Homework 7: Investigating XML, HTML and JSON

Introduction

For this assignment, I gathered three pieces of information about three different books and created an XML, JSON, and HTML file containing the books’ authors’ names and whether the book had clarity of style, and its brevity. In some cases, an author may have written specific chapters. In those instances, the individual author was judged on their clarity and brevity. Each file was read and the information was loaded into a dataframe.

Reading HTML file

bookshtml<-read_html("https://raw.githubusercontent.com/greerda/Data607/main/books.html")
bookshtml

## {html_document}
## <html>
## [1] <head>\n<meta http-equiv="Content-Type" content="text/html; charset=UTF-8 ...
## [2] <body>\n\t\t\t<table border="1">\n<thead><tr>\n<th>Author</th>\n\t\t\t\t\ ...

Reading XML file

booksxml <-read_html("https://raw.githubusercontent.com/greerda/Data607/main/books.xml")
booksxml

## {html_document}
## <html>
## [1] <body><root><books title="Design Patterns"><author author="Freeman"><attr ...

Reading JSON file

booksjson <-fromJSON("https://raw.githubusercontent.com/greerda/Data607/main/books.json")
booksjson

##             title                                Author
## 1 Design Patterns Freeman, Friedman, Yes, Yes, Yes, Yes
## 2      C++ Primer        Lippman, Lajoe, No, No, No, No
## 3          JQuery         York, Smith, No, Yes, No, Yes

Comparison of JSON and XML Dataframes

all.equal(booksjson,booksxml)

##  [1] "Names: 2 string mismatches"                                                            
##  [2] "Attributes: < Length mismatch: comparison on first 1 components >"                     
##  [3] "Attributes: < Component \"class\": Lengths (1, 2) differ (string compare on first 1) >"
##  [4] "Attributes: < Component \"class\": 1 string mismatch >"                                
##  [5] "Component 1: Modes: character, externalptr"                                            
##  [6] "Component 1: Lengths: 3, 1"                                                            
##  [7] "Component 1: target is character, current is externalptr"                              
##  [8] "Component 2: Modes: list, externalptr"                                                 
##  [9] "Component 2: Lengths: 3, 1"                                                            
## [10] "Component 2: current is not list-like"

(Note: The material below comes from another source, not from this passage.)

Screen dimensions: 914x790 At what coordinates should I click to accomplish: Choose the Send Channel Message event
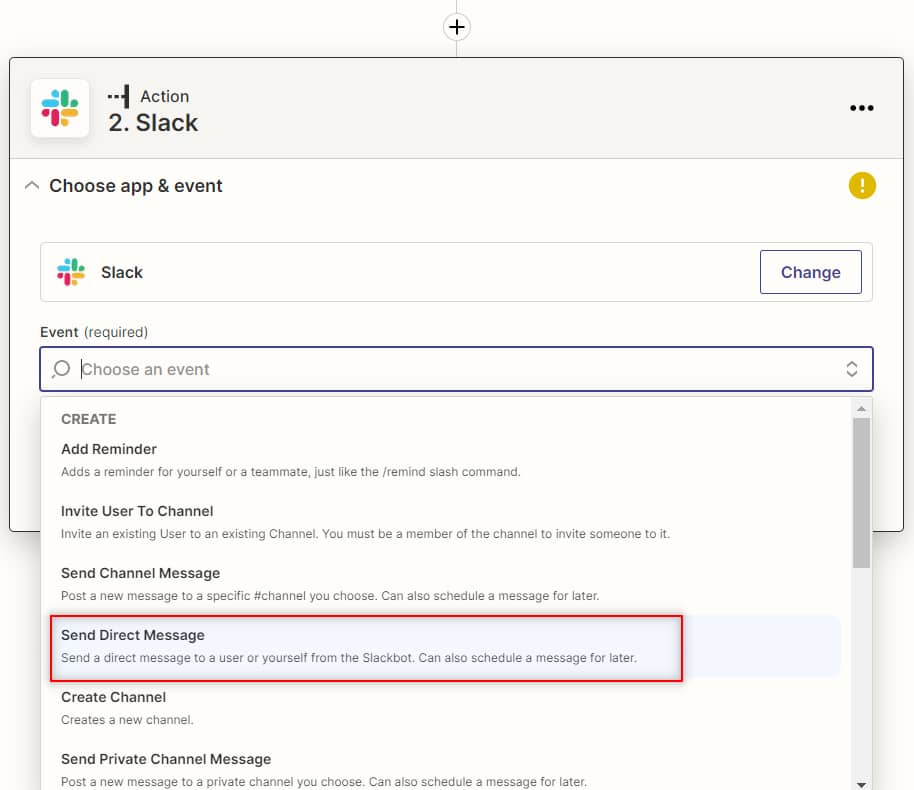[x=140, y=573]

Comparison of JSON and HTML Dataframes

all.equal(booksjson,bookshtml)

##  [1] "Names: 2 string mismatches"                                                            
##  [2] "Attributes: < Length mismatch: comparison on first 1 components >"                     
##  [3] "Attributes: < Component \"class\": Lengths (1, 2) differ (string compare on first 1) >"
##  [4] "Attributes: < Component \"class\": 1 string mismatch >"                                
##  [5] "Component 1: Modes: character, externalptr"                                            
##  [6] "Component 1: Lengths: 3, 1"                                                            
##  [7] "Component 1: target is character, current is externalptr"                              
##  [8] "Component 2: Modes: list, externalptr"                                                 
##  [9] "Component 2: Lengths: 3, 1"                                                            
## [10] "Component 2: current is not list-like"

Comparison of HTML and XML Dataframes

all.equal(bookshtml,booksxml)

## [1] TRUE

Conclusion: Are the Dataframes Identical?

The HTML and XML files are equal in R but not identical. It makes sense that they are recognized as equal in R because XML and HTML are based on the same Standard Generalized Markup Language ISO standard. Therefore you can use the same tactics and techniques to extract the data from each file type. They aren’t identical because of the inherent differences between XML and HTML.

The XML/HTML files are not equal to the JSON. JSON has a much different syntax and structure in comparison either XML or HTML.

structures.